RPP Pelayaran Dikhawatirkan Picu Persaingan Tidak Sehat
Jika praktek broker ini berlangsung dalam bisnis pelayaran bisa mematikan industri kapal dalam negeri
Penulis: Choirul Arifin
Editor: Eko Sutriyanto
Laporan Wartawan Tribunnews, Choirul Arifin
TRIBUNNEWS.COM, JAKARTA – Kalangan pengamat mengkritik rencana pemerintah meluaskan kegiatan usaha pelayaran dalam Rancangan Peraturan Pemerintah (RPP) tentang Penyelenggaraan Pelayaran melalui keagenan (broker).
Pengamat kebijakan publik Agus Pambagio, mengatakan bunyi pasal 44 dalam RPP sangat aneh, terutama yang mengatur soal agen umum dan pemilik kapal.
Menurut dia, ada yang tidak berimbang, namun bisnisnya disatukan dan dibolehkan untuk bersaing.
"Hal ini yang agak repot,” kata Agus Pambagio pada acara diskusi “Dampak Kebijakan Kelautan Kepada Industri Pelayaran Nasional,” yang diselenggarakan Kamis (4/2/2021).
Agus menjelaskan, keagenan dan kepemilikan kapal adalah dua sektor bisnis tidak imbang. Agen, kata dia, tidak perlu kapal hanya perlu kantor kecil. Sedangkan bisnis kapal harus memiliki kapal dan sumber daya manusia yang besar.
“Bagaimana kita bisa mengembangkan industri pelayaran, jika regulasinya tidak mendukung,” tuturnya.
Baca juga: DFW Indonesia : 22 Awak Kapal Perikanan Indonesia Meninggal di Kapal Ikan Tiongkok Sepanjang 2020
Agus menegaskan, kegiatan usaha keagenan hanya administrasi. Tapi dalam RPP yang akan dikeluarkan pemerintah agen malah ikut mencari muatan kapal. Karena bisa berubah menjadi seperti calo bagi kapal asing.
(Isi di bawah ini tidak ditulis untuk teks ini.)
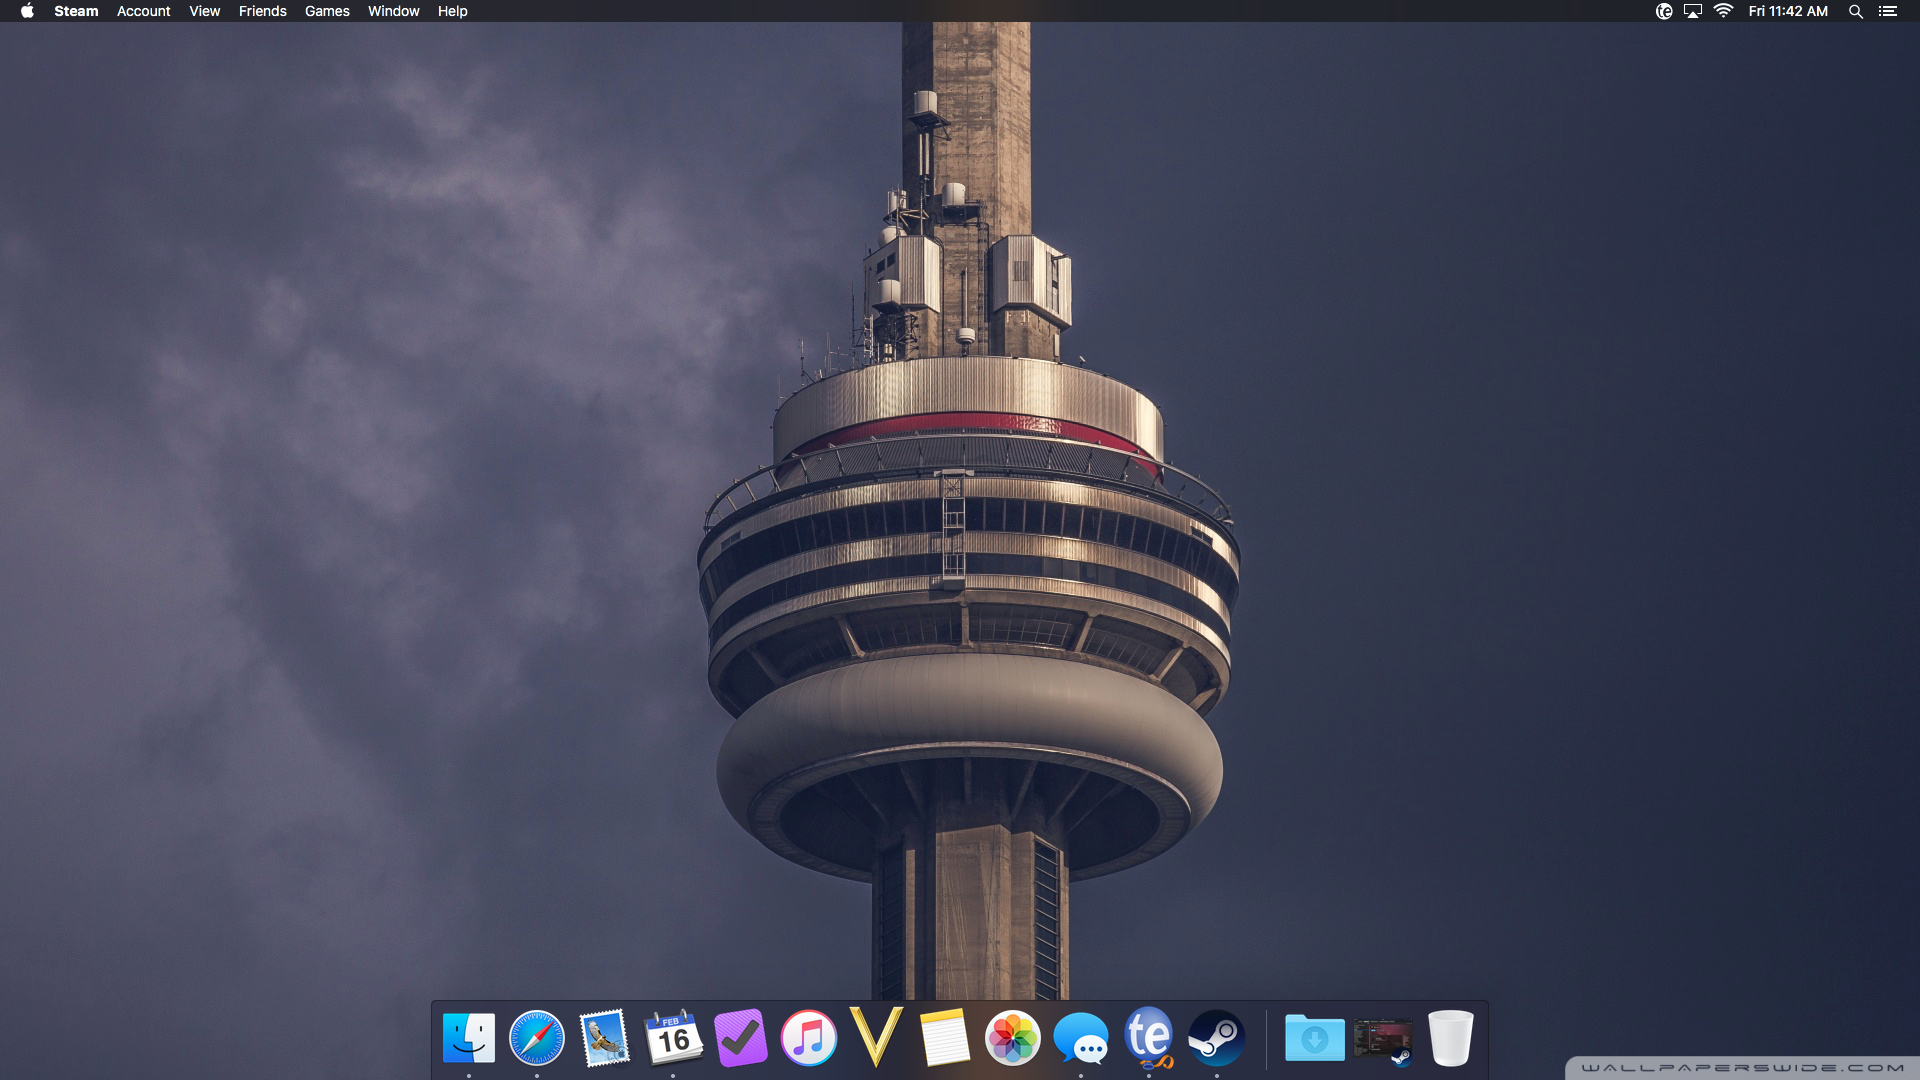Open the Wi-Fi status menu
This screenshot has height=1080, width=1920.
1723,11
Jika praktek broker ini berlangsung dalam bisnis pelayaran, kata Agus, bisa mematikan industri kapal dalam negeri. Karena itu harus ada upaya untuk memperbaiki agar RPP kembali seperti dulu lagi, agen adalah agen, tidak boleh mencari muatan.
Pengamat industri pelayaran dari Institut Teknologi Sepuluh November (ITS) Surabaya, Tri Achmadi Ph.D menilai, rancangan beleid baru akan berdampak kepada bisnis yang tidak sehat dalam industri pelayaran. Karena menyatukan dua model bisnis yang entitasnya tidak sama.
Negara seharusnya melihat transportasi sebagai infrastruktur, oleh karena itu urusan peraturan dan kebijakan harus diatur, tidak bisa di free market.
Baca juga: Produk Elektrikal Rambah Pasar E-Commerce
“Fungsi infrastruktur tidak berubah menjadi fungsi pertarungan pasar, jangan sampai kebijakan yang dibuat tersebut membuat pasar semakin bebas tidak terkendali,” uarnya.
Dia menjelaskan, keagenan hanya beroritentasi mencari keuntungan. Fungsi angkutan laut sebagai penghubung/konektifitas antar kepulauan menjadi hilang.
Karena regulasi yang tidak mengikuti persyaratan-persyaratan persaingan usaha yang tidak sehat.